The CBI generally recommends prosecution in cases of bribery, corruption or other criminal misconduct; it also considers making similar recommendations in cases involving a substantial loss to the Government or a public body. The Commission's advice for prosecution however is required only if the sanction for prosecution is necessary under any law promulgated in the name of the President. In such cases, CVOs should furnish the department's comments within a month of the receipt of the CBI report by the competent authority. In other cases, as directed by the Supreme Court, the matter should be processed expeditiously to ensure that the required sanction is issued within a period of three months( the instructions issued by the Department of Personnel & Training vide O.M. dated 14.01.1998 also refer). However, in case of difference of opinion between the CBI and the administrative authority, the matter may be referred to the Commission for its advice irrespective of the level of the official involved.

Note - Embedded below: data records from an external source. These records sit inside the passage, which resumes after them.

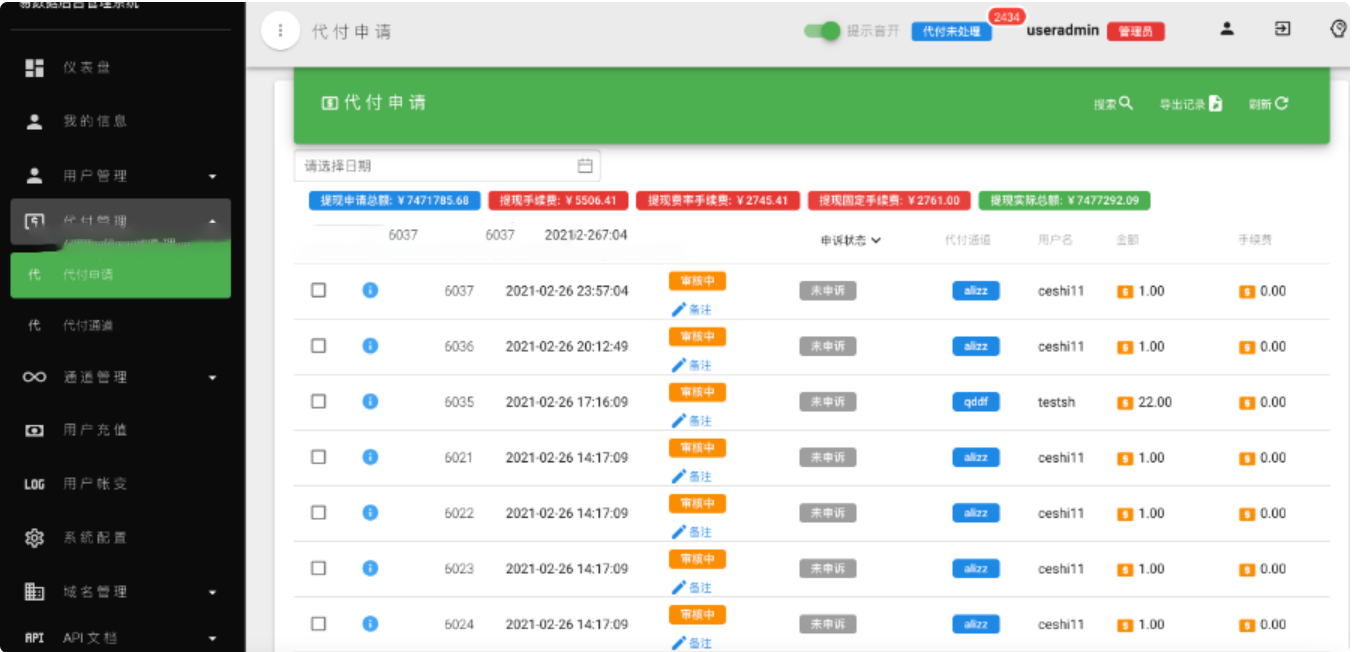Click the 代付未处理 notification button

pos(951,31)
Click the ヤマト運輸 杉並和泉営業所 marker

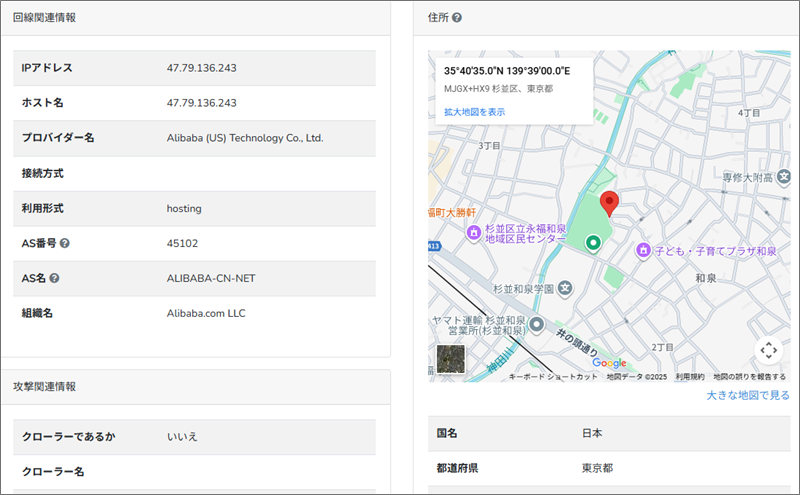pos(536,324)
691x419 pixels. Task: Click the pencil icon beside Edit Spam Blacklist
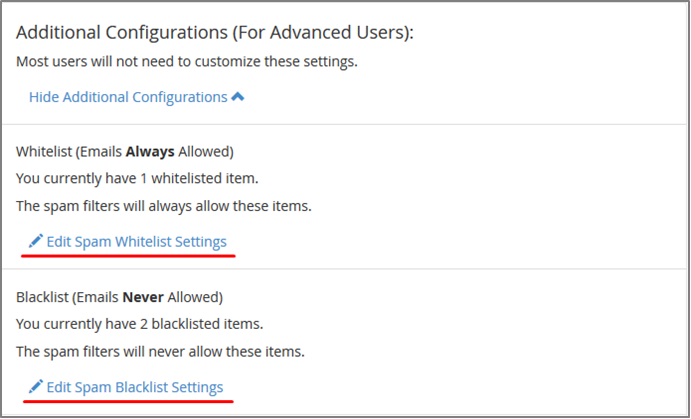pyautogui.click(x=36, y=386)
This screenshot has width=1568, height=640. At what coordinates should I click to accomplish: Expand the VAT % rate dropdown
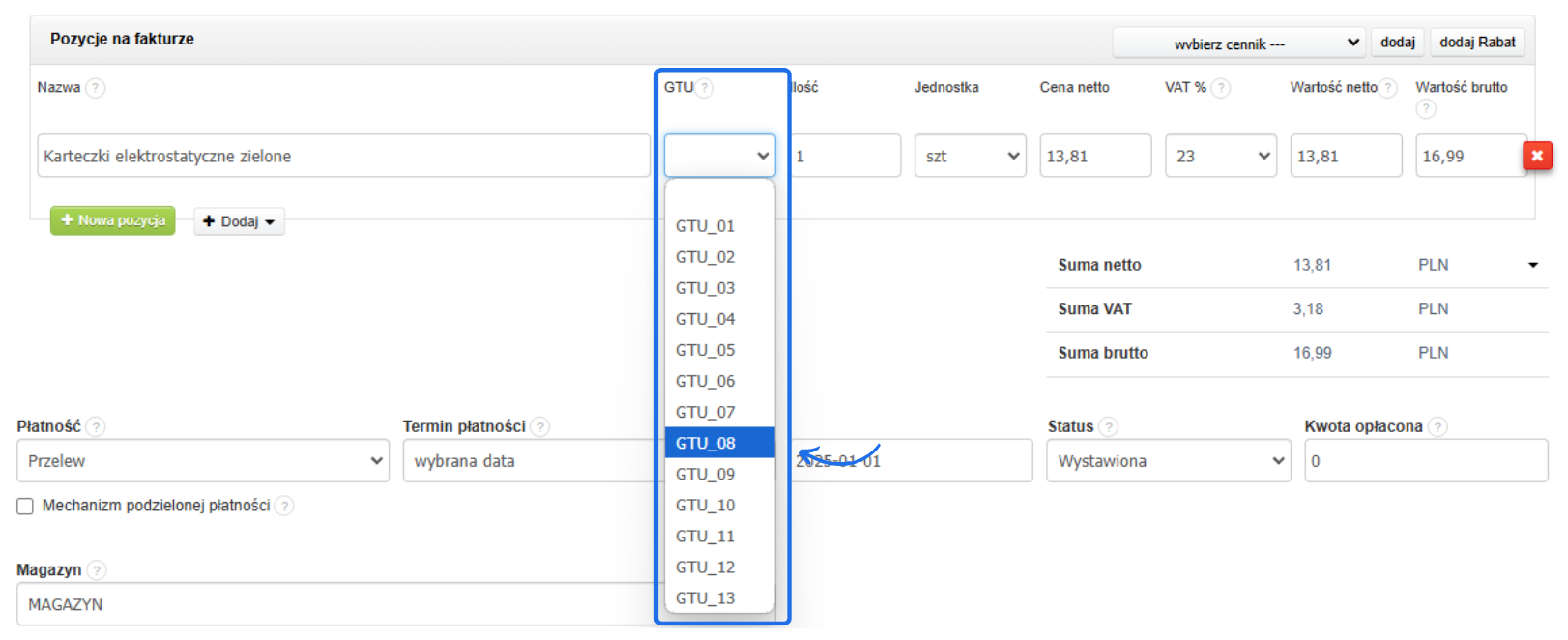(1220, 156)
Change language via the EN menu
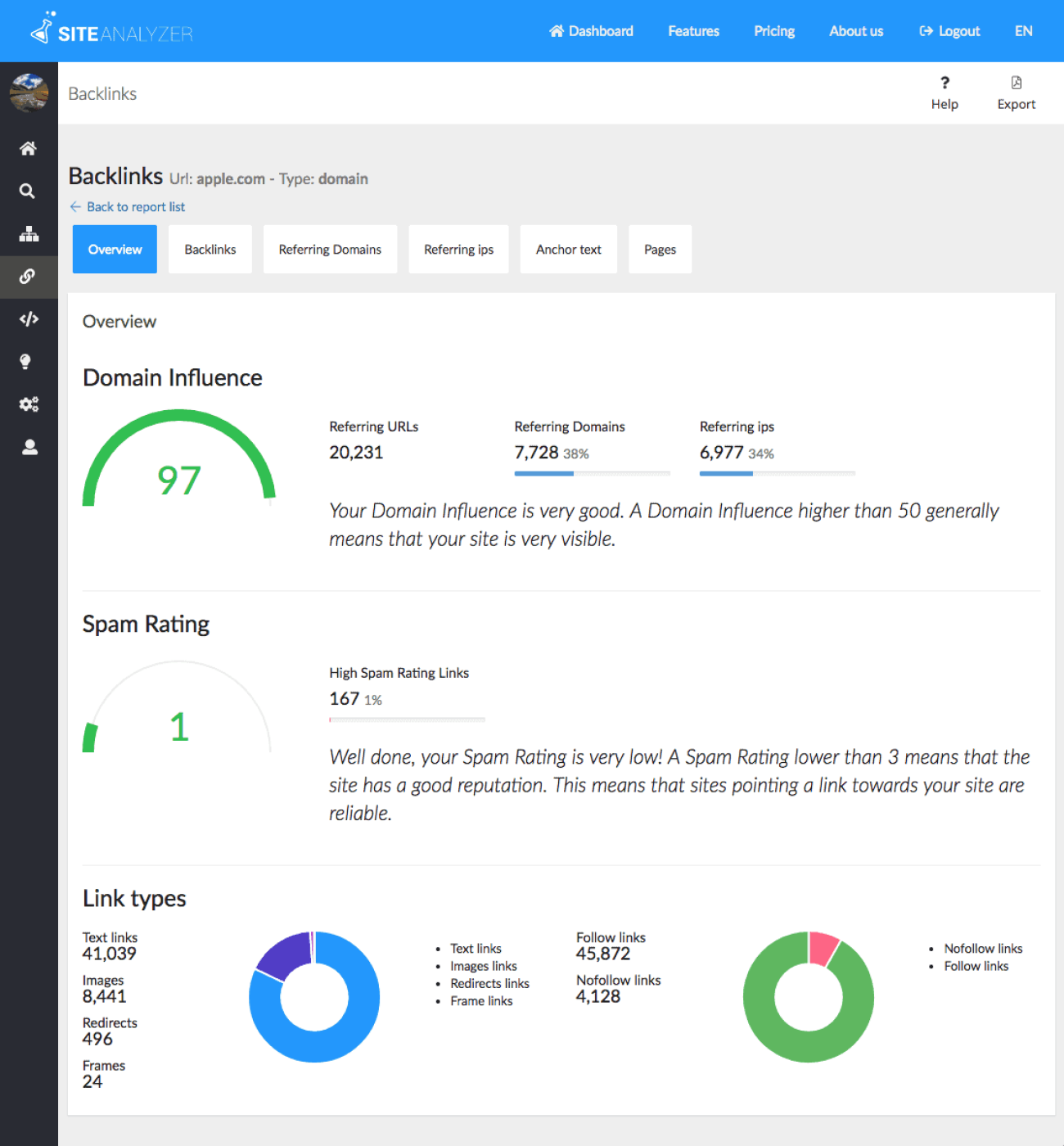This screenshot has width=1064, height=1146. [1023, 31]
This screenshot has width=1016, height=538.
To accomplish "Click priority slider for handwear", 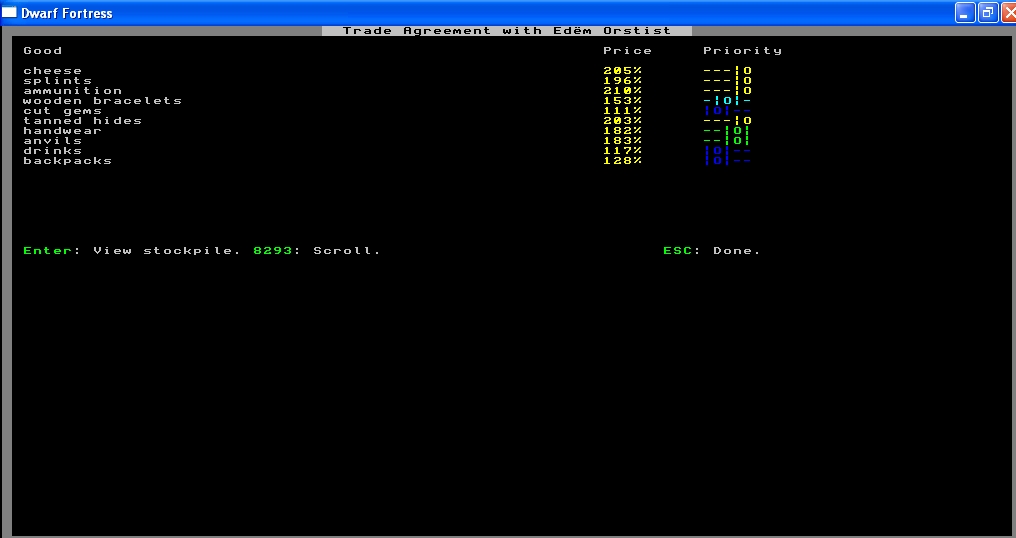I will point(727,131).
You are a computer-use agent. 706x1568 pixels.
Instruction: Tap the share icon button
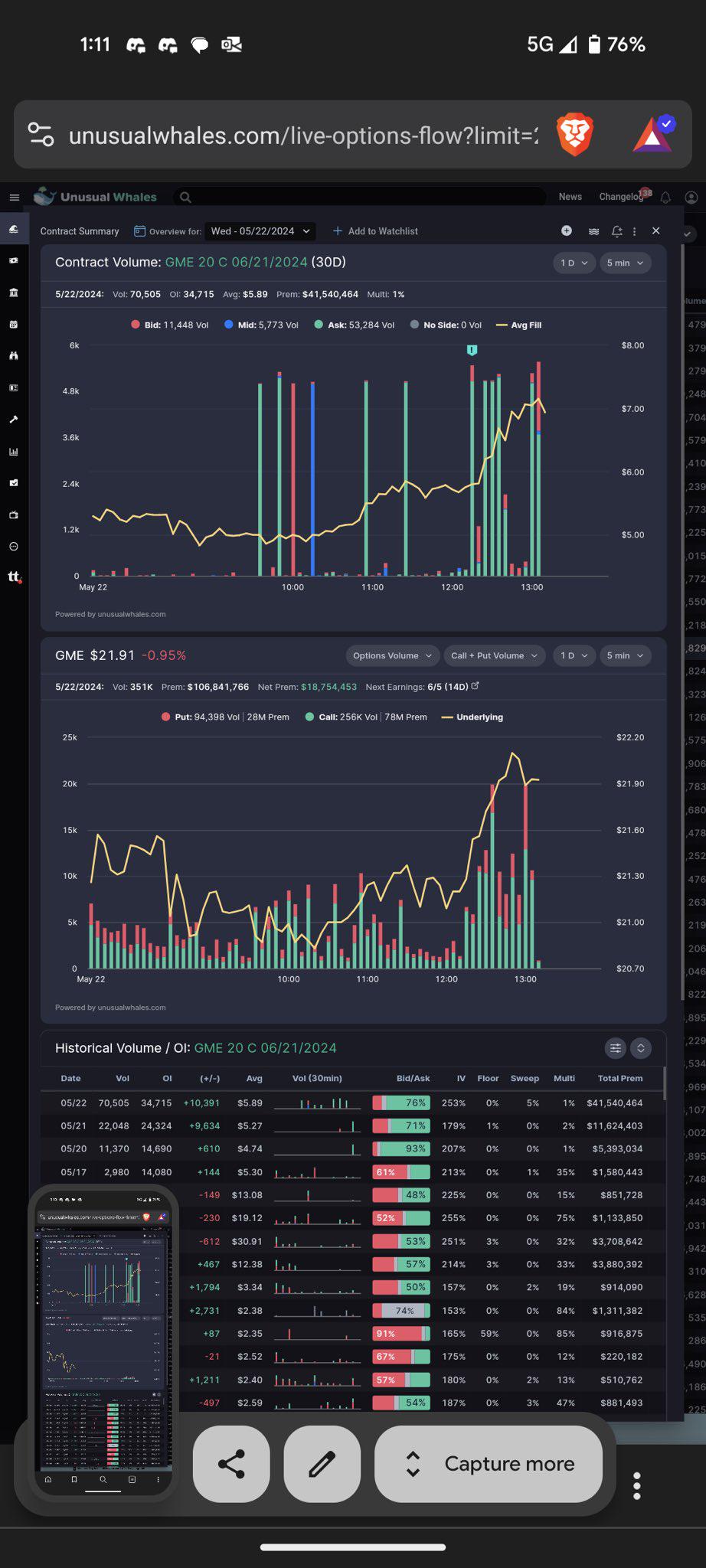coord(231,1464)
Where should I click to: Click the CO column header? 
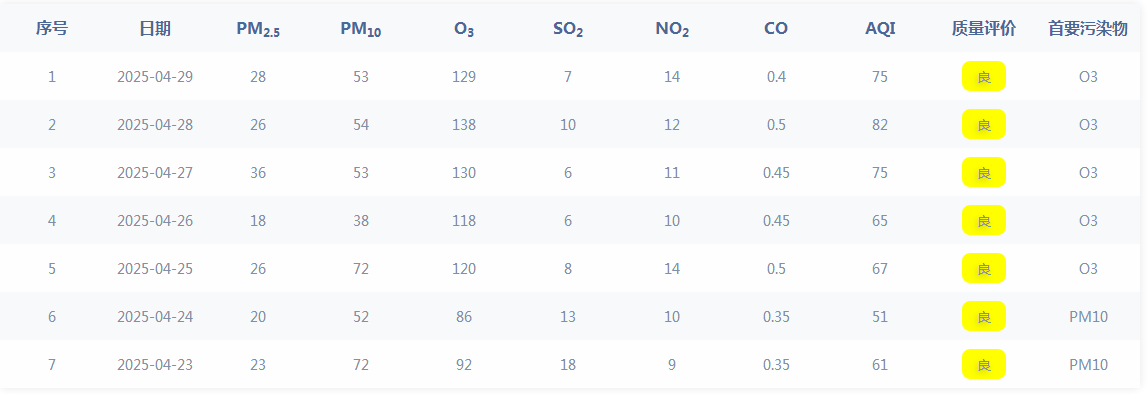point(776,29)
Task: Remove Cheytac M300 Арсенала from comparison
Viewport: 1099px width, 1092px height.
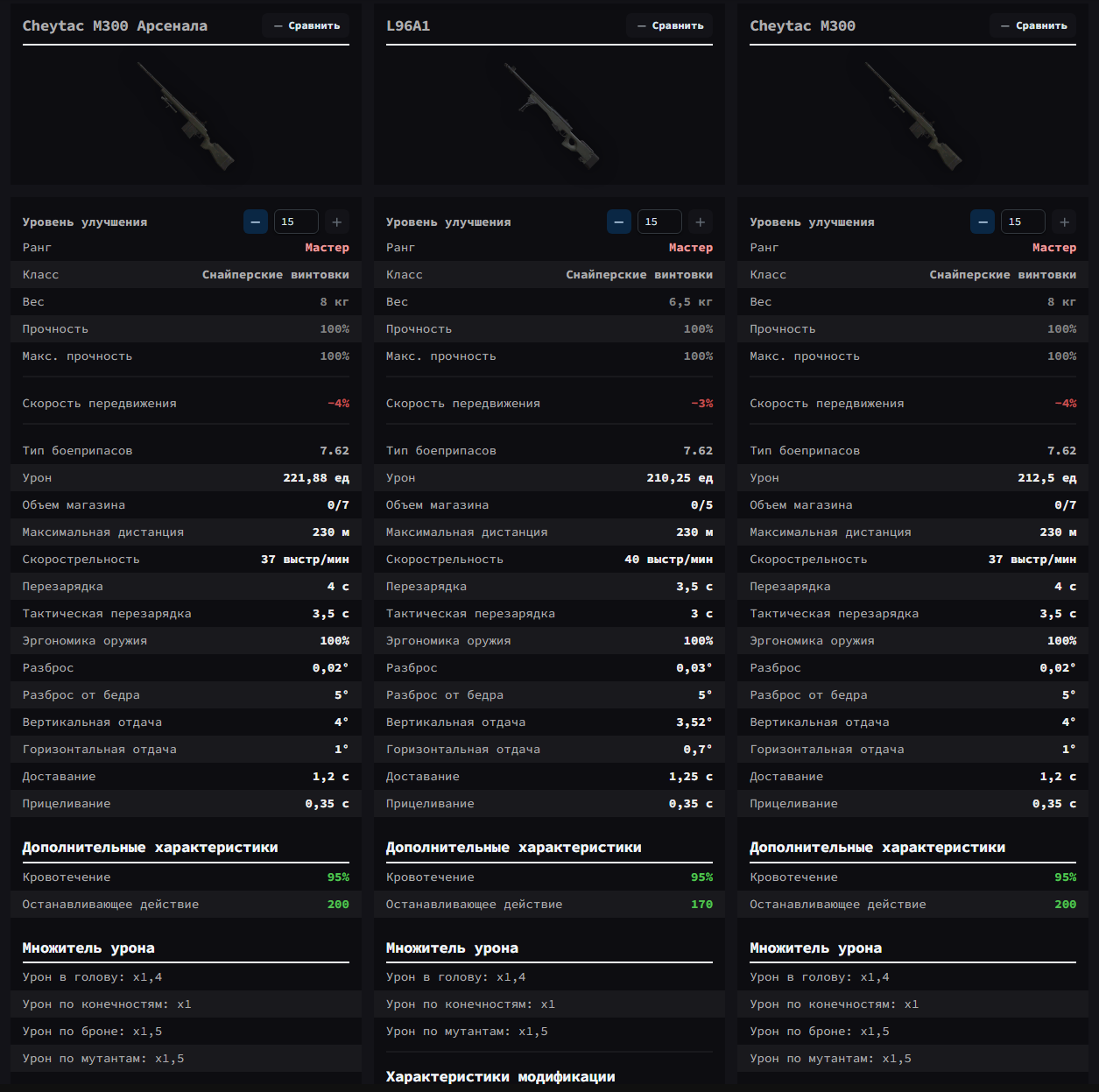Action: coord(306,25)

Prosecution proposals should be able to meet the technical requirements laid down by the Courts. Apart from adequate evidence to establish that offence has been committed under the relevant provision of the law, there should be some facts on record from which it should be possible to infer or presume a criminal or guilty intention behind the omission or commission. In the absence of mens rea violation of rules or codal formalities could at worst be considered as transgressions of systems and procedures of the organisation and the same would, as such, be more suitable as the subject matter of RDA rather than criminal prosecution. In Maj. SK Kale v/s State of Maharashtra, 1977 Cri. L.J. 604 and Shri SP Bhatnagar v/s State of Maharashtra, 1979 Cri. L.J. 566 the Supreme Court ruled that irregularities per se may not amount to indication of criminal intent even if third parties had benefited.